When I arrived at my hotel, no worse for wear from the unexpected precipitation, I struck up a conversation of course with the attendant working the desk. In all my years of roaming off and on, these encounters can be both pleasant and downright spooky. Lucky for me, this particular instance would fall in the first of those two categories. Upon finding out why I was in town, he inquired on which team I was pulling for in the game. Like a true diplomat aware of my surroundings, I replied by saying I was mainly there to see the stadium. He replied by saying that was a good answer because if I’d said Milwaukee, he would’ve placed my room on the fifth floor, which  obviously was not a good place to be in a summer rain storm at a hotel with only three levels. Despite his joke, he wished me the best on my future journeys and stated it was a bucket list adventure he hoped to one day undertake and not to fret about the weather, stating “they’ll play tonight”.

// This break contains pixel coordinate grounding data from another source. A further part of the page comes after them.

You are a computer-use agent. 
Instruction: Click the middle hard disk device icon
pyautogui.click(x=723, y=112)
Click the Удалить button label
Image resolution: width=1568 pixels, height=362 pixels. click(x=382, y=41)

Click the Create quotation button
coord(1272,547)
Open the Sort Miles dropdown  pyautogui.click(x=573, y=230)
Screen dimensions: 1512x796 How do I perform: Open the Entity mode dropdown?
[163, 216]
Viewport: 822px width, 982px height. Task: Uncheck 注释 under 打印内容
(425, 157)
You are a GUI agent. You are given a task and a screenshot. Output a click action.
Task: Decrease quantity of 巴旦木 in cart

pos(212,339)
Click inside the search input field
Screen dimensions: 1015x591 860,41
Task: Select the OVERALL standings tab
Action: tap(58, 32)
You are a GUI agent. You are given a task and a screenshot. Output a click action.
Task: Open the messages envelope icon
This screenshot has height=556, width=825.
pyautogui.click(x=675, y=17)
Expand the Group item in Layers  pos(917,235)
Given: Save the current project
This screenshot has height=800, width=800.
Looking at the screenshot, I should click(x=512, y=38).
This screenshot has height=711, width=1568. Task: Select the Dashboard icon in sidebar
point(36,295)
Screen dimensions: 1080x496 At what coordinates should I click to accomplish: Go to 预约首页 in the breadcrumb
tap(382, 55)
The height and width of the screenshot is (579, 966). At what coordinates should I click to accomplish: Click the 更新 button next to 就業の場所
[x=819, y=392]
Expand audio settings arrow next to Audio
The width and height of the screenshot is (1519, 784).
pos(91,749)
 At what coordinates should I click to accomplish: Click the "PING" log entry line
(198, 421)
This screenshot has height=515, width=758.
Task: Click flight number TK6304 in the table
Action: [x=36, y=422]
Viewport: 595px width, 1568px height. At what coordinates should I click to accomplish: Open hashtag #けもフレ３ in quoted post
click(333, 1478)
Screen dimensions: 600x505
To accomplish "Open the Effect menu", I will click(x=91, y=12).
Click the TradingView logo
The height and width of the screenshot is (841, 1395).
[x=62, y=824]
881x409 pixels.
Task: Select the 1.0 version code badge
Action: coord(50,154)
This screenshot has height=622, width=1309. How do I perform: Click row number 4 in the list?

Despite the seemingly never-ending or long and drawn out aspect to the MLB schedule, tonight’s game, as well as the three game series as a whole, was actually a crucial point in the 2011 MLB season. Moreover, it represented the rise of one franchise and the decline of another in regards to this year’s postseason picture. The nickname of the city the Cardinals call home, “The Rome of the West”, is rather fitting in respect to baseball as they have built and can boast at having an empire only secondary in nature to that of the New York Yankees in regards to their history, fan loyalty, and most importantly World Series championships. Tonight however, a proverbial fire that had recently been sparked during a series between the Cardinals and the Brewers that saw the teams’ elite power hitters being hit by pitches and brought forth a litany of questions  and controversy from sports media outlets and criticism via internet message boards for St. Louis manager Tony Larussa, grew into a roaring flame of Milwaukee Brewers players executing at crucial moments of the game that spread the two teams further apart in the standings. While many a fellow fan and those more qualified to do so would call me insane at this juncture to make the following statement, I’m hard pressed from what I’ve seen throughout the season thus far and firsthand to believe the Midwest’s and National League’s version of baseball’s Roman Empire is burning, and I have been privileged enough to sit within good view of its flickering flame grinning and playing my proverbial lyre.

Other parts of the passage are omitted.